Naminapu Maymuru White collecting gapan white clay used for painting.

Naminapu Maymuru White collecting gapan white clay used for painting. Photo credit: Edwina Circuitt

Details currently unavailable

Buku-Larrŋgay Mulka Centre is the Indigenous community-controlled art centre of Northeast Arnhem Land. Located in Yirrkala, a small Aboriginal community on the north-eastern tip of the Top End of the Northern Territory, approximately 700km east of Darwin. Our primarily Yolŋu (Aboriginal) staff of around twenty services Yirrkala and the approximately twenty-five homeland centres in the radius of 200km.

In the 1960’s, Narritjin Maymuru set up his own beachfront gallery from which he sold art that now graces many major museums and private collections. He is counted among the art centre’s main inspirations and founders, and his picture hangs in the museum. His vision of Yolŋu-owned business to sell Yolŋu art that started with a shelter on a beach has now grown into a thriving business that exhibits and sells globally.

Buku-Larrŋgay –  “the feeling on your face as it is struck by the first rays of the sun (i.e. facing East) 

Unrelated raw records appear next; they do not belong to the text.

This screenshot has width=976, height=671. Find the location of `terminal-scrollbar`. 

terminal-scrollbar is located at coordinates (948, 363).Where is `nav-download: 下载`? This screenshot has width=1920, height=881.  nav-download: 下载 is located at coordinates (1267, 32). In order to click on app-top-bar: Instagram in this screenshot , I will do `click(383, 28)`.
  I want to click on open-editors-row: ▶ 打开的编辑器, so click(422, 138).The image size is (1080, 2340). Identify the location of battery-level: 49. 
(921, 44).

Mulka – “a sacred but public ceremony.”

In 1976, the Yolŋu artists established ‘Buku-Larrŋgay Arts’ in the old Mission health centre as an act of self-determination coinciding with the withdrawal of the Methodist Overseas Mission and the Land Rights and Homeland movements.

In 1988, a new museum was built with a Bicentenary grant and this houses a collection of works put together in the 1970s illustrating clan law and also the Message Sticks from 1935 and the Yirrkala Church Panels from 1963.

In 1996, a screen print workshop and extra gallery spaces was added to the space to provide a range of different mediums to explore. In 2007, The Mulka Project was added which houses and displays a collection of tens of thousands of historical images and films as well as creating new digital product. 

Still on the same site but in a greatly expanded premises Buku-Larrŋgay Mulka Centre now consists of two divisions; the Yirrkala Art Centre which represents Yolŋu artists exhibiting and selling contemporary art and The Mulka Project which acts as a digital production studio and archiving centre incorporating the museum.